Start of Block

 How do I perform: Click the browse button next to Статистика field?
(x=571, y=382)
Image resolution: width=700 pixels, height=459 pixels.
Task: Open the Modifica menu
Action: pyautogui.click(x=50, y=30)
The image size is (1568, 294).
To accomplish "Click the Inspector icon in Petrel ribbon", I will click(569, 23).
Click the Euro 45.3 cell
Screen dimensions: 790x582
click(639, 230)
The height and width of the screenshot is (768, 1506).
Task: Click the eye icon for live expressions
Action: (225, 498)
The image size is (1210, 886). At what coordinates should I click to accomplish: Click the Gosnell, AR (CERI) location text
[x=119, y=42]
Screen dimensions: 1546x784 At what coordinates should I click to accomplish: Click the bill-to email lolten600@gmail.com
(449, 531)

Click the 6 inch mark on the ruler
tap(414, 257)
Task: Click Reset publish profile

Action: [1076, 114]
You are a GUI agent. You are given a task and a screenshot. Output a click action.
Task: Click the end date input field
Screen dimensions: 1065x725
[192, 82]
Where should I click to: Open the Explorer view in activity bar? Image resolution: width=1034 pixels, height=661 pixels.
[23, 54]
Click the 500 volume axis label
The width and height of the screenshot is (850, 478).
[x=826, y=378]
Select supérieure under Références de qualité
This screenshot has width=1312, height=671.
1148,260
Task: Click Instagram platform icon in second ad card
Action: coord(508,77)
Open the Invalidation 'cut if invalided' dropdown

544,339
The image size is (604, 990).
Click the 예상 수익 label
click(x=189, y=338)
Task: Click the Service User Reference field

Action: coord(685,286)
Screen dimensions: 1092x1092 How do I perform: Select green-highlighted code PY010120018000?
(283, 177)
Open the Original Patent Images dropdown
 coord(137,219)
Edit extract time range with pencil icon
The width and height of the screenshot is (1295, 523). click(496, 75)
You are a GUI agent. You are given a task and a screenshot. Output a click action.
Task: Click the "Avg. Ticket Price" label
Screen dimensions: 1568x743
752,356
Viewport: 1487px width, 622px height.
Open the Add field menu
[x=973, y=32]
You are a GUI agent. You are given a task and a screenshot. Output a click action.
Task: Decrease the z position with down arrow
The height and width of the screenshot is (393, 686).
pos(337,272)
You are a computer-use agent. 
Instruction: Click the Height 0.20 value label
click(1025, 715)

End of Block

Repeat the listing above word for word, with no line missing.

 How do I perform: Click the browse button next to Статистика field?
(x=571, y=382)
Image resolution: width=700 pixels, height=459 pixels.
Task: Open the Modifica menu
Action: pyautogui.click(x=50, y=30)
The image size is (1568, 294).
To accomplish "Click the Inspector icon in Petrel ribbon", I will click(569, 23).
Click the Euro 45.3 cell
Screen dimensions: 790x582
click(639, 230)
The height and width of the screenshot is (768, 1506).
Task: Click the eye icon for live expressions
Action: (225, 498)
The image size is (1210, 886). At what coordinates should I click to accomplish: Click the Gosnell, AR (CERI) location text
[x=119, y=42]
Screen dimensions: 1546x784 At what coordinates should I click to accomplish: Click the bill-to email lolten600@gmail.com
(449, 531)

Click the 6 inch mark on the ruler
tap(414, 257)
Task: Click Reset publish profile

Action: [1076, 114]
You are a GUI agent. You are given a task and a screenshot. Output a click action.
Task: Click the end date input field
Screen dimensions: 1065x725
[192, 82]
Where should I click to: Open the Explorer view in activity bar? Image resolution: width=1034 pixels, height=661 pixels.
[23, 54]
Click the 500 volume axis label
The width and height of the screenshot is (850, 478).
[x=826, y=378]
Select supérieure under Références de qualité
This screenshot has width=1312, height=671.
1148,260
Task: Click Instagram platform icon in second ad card
Action: coord(508,77)
Open the Invalidation 'cut if invalided' dropdown

544,339
The image size is (604, 990).
Click the 예상 수익 label
click(x=189, y=338)
Task: Click the Service User Reference field

Action: coord(685,286)
Screen dimensions: 1092x1092 How do I perform: Select green-highlighted code PY010120018000?
(283, 177)
Open the Original Patent Images dropdown
 coord(137,219)
Edit extract time range with pencil icon
The width and height of the screenshot is (1295, 523). click(496, 75)
You are a GUI agent. You are given a task and a screenshot. Output a click action.
Task: Click the "Avg. Ticket Price" label
Screen dimensions: 1568x743
752,356
Viewport: 1487px width, 622px height.
Open the Add field menu
[x=973, y=32]
You are a GUI agent. You are given a task and a screenshot. Output a click action.
Task: Decrease the z position with down arrow
The height and width of the screenshot is (393, 686).
pos(337,272)
You are a computer-use agent. 
Instruction: Click the Height 0.20 value label
click(1025, 715)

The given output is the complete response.